» **Text passage**
>> BEGIN
Saturday, 30 August 2014

Fun on the farm.

Well how about that. Another post and a month hasn't gone by. Go me!
I am feeling rather delicate after a wonderful night out with pals with lots of music, laughs and drinkies enjoyed after another heavy week at work. Actually I am totally surprised I didn't fall asleep at about 9pm (yep, I am such a hard core rager) as I felt I was already flagging. Luckily there was so much fun to be had, there just wasn't time to fall asleep!
We are starting to feel very Spring like here, and this weekend there is an abundance of glorious sunshine to frolic in. A few weekends back we also took advantage of a rain free day and headed to Caldermeade Farm, which is a working dairy farm and cafe and lots of fun for kids and grown ups alike. And a perfect excuse to don my newly purchased vintage mohair coat in the most divine tones of olive and green.
We wandered around the barn like viewing room amidst nostalgic old farming paraphernalia.

Oh how I would have loved to take this beauty home!
We did try and read some of the information about the farm displayed, but posing and playing took precedence.
This is the adorable cafe that was once the old homestead, and now is a great place to relax by the warming fires with a lovely hot cup of chai.
Hi moo's! It wasn't milking time when we visited the farm, so the ladies were at leisure, munching away peacefully in the sunshine.


If I had properly read all the information about the farm I could probably tell you the names of all the equipment. But of course my ignorance is painfully obvious so I shall leave it to you to imagine what all the shiny metal thingamajigs do.
A swell as all the moo cows there were many other sweet little creatures to bond with.
Yes these babies were snuggling in the cutest possible manner. And yes that is a fetching pink vest being worn. Because our fashion standards shouldn't drop just because we are on a farm.
An old tractor + young boy = a whole lotta fun.
After the farm, we couldn't resist popping in to a nearby antique shop. And I couldn't resist snapping this picture perfect cottage that is just so Australian.
>> END
Write out the stretch of the farm visit post from "This is the" through "are on a farm.", word for word. The material after this farm visit post stands apart from it.

» **Data records**
>> BEGIN
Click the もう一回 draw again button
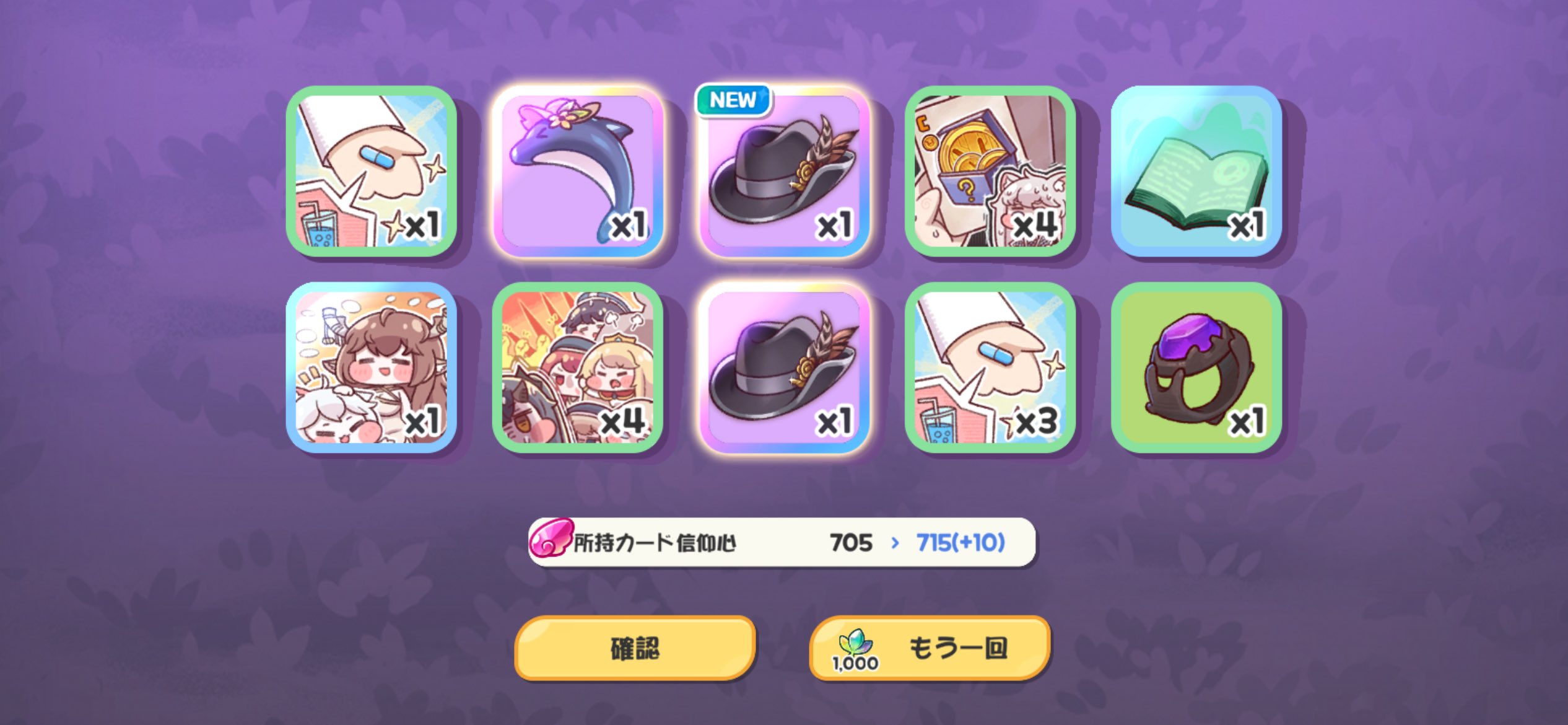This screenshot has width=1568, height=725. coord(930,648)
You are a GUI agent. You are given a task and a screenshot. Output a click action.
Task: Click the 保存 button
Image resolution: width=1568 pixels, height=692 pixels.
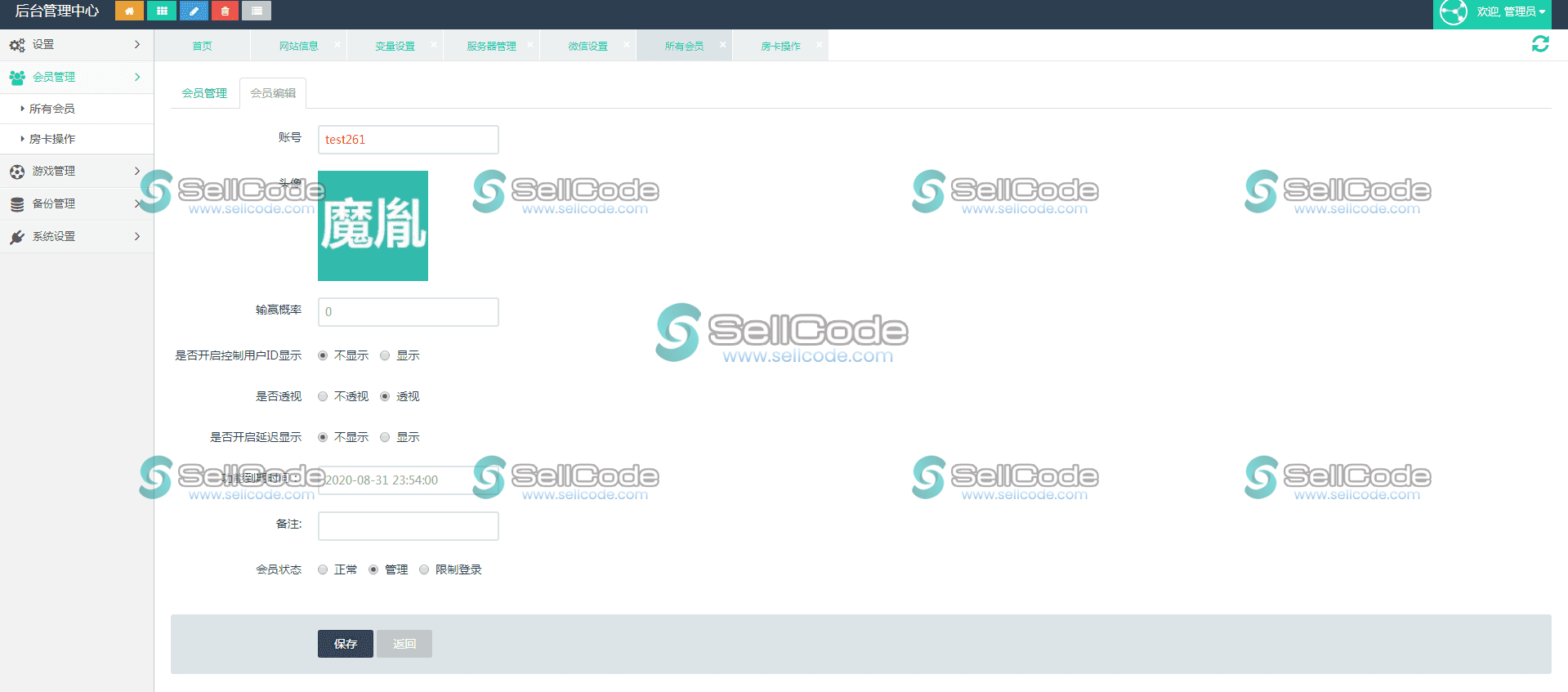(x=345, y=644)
>> END
» **Expected answer**
This is the adorable cafe that was once the old homestead, and now is a great place to relax by the warming fires with a lovely hot cup of chai.
Hi moo's! It wasn't milking time when we visited the farm, so the ladies were at leisure, munching away peacefully in the sunshine.


If I had properly read all the information about the farm I could probably tell you the names of all the equipment. But of course my ignorance is painfully obvious so I shall leave it to you to imagine what all the shiny metal thingamajigs do.
A swell as all the moo cows there were many other sweet little creatures to bond with.
Yes these babies were snuggling in the cutest possible manner. And yes that is a fetching pink vest being worn. Because our fashion standards shouldn't drop just because we are on a farm.